■ Exercise brief ■
Update the records below by changing each "computer-use agent" to "desktop agent" and keeping everything else the same.
** START OF Dataset **
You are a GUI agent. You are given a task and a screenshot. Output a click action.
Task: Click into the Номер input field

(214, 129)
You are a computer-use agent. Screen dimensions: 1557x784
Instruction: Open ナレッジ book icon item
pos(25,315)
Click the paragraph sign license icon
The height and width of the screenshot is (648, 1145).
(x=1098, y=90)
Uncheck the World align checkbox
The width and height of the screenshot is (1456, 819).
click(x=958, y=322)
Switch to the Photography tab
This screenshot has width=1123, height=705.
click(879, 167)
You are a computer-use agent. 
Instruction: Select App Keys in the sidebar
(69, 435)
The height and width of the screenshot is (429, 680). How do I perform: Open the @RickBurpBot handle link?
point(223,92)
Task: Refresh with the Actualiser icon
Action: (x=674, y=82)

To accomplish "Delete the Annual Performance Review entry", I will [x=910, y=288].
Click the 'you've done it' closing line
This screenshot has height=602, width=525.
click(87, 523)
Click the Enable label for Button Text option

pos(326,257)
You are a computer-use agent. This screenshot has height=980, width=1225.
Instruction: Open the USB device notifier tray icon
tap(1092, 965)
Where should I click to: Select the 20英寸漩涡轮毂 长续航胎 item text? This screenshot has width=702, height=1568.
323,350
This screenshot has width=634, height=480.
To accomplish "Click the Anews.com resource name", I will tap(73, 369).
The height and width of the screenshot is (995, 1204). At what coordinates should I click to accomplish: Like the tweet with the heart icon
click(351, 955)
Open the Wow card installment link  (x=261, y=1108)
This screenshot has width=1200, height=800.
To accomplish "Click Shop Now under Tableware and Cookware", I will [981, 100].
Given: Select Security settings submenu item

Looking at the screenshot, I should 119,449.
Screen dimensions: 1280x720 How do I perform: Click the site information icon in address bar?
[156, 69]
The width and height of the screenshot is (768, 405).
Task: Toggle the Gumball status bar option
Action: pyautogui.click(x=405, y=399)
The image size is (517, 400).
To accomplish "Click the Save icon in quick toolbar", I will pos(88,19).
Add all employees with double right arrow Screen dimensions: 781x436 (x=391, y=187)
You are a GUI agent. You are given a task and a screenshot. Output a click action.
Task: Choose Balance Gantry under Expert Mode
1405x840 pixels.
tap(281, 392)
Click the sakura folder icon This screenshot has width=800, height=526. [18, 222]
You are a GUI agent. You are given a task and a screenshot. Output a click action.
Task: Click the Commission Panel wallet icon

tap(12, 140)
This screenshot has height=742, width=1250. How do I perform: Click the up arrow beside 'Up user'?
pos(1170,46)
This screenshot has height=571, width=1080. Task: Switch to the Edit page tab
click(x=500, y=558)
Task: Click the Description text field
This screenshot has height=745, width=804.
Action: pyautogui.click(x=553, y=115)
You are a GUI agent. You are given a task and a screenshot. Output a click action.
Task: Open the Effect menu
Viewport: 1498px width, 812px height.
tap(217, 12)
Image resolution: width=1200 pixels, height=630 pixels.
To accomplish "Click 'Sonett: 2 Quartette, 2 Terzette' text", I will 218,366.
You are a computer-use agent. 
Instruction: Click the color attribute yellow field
** END OF Dataset **
■ Exercise result ■
You are a GUI agent. You are given a task and a screenshot. Output a click action.
Task: Click into the Номер input field

(214, 129)
You are a desktop agent. Screen dimensions: 1557x784
Instruction: Open ナレッジ book icon item
pos(25,315)
Click the paragraph sign license icon
The height and width of the screenshot is (648, 1145).
(x=1098, y=90)
Uncheck the World align checkbox
The width and height of the screenshot is (1456, 819).
click(x=958, y=322)
Switch to the Photography tab
This screenshot has width=1123, height=705.
click(879, 167)
You are a desktop agent. 
Instruction: Select App Keys in the sidebar
(69, 435)
The height and width of the screenshot is (429, 680). How do I perform: Open the @RickBurpBot handle link?
point(223,92)
Task: Refresh with the Actualiser icon
Action: (x=674, y=82)

To accomplish "Delete the Annual Performance Review entry", I will [x=910, y=288].
Click the 'you've done it' closing line
This screenshot has height=602, width=525.
click(87, 523)
Click the Enable label for Button Text option

pos(326,257)
You are a desktop agent. This screenshot has height=980, width=1225.
Instruction: Open the USB device notifier tray icon
tap(1092, 965)
Where should I click to: Select the 20英寸漩涡轮毂 长续航胎 item text? This screenshot has width=702, height=1568.
323,350
This screenshot has width=634, height=480.
To accomplish "Click the Anews.com resource name", I will tap(73, 369).
The height and width of the screenshot is (995, 1204). At what coordinates should I click to accomplish: Like the tweet with the heart icon
click(351, 955)
Open the Wow card installment link  (x=261, y=1108)
This screenshot has width=1200, height=800.
To accomplish "Click Shop Now under Tableware and Cookware", I will [981, 100].
Given: Select Security settings submenu item

Looking at the screenshot, I should 119,449.
Screen dimensions: 1280x720 How do I perform: Click the site information icon in address bar?
[156, 69]
The width and height of the screenshot is (768, 405).
Task: Toggle the Gumball status bar option
Action: pyautogui.click(x=405, y=399)
The image size is (517, 400).
To accomplish "Click the Save icon in quick toolbar", I will pos(88,19).
Add all employees with double right arrow Screen dimensions: 781x436 (x=391, y=187)
You are a GUI agent. You are given a task and a screenshot. Output a click action.
Task: Choose Balance Gantry under Expert Mode
1405x840 pixels.
tap(281, 392)
Click the sakura folder icon This screenshot has width=800, height=526. [18, 222]
You are a GUI agent. You are given a task and a screenshot. Output a click action.
Task: Click the Commission Panel wallet icon

tap(12, 140)
This screenshot has height=742, width=1250. How do I perform: Click the up arrow beside 'Up user'?
pos(1170,46)
This screenshot has height=571, width=1080. Task: Switch to the Edit page tab
click(x=500, y=558)
Task: Click the Description text field
This screenshot has height=745, width=804.
Action: pyautogui.click(x=553, y=115)
You are a GUI agent. You are given a task and a screenshot. Output a click action.
Task: Open the Effect menu
Viewport: 1498px width, 812px height.
tap(217, 12)
Image resolution: width=1200 pixels, height=630 pixels.
To accomplish "Click 'Sonett: 2 Quartette, 2 Terzette' text", I will 218,366.
You are a desktop agent. 
Instruction: Click the color attribute yellow field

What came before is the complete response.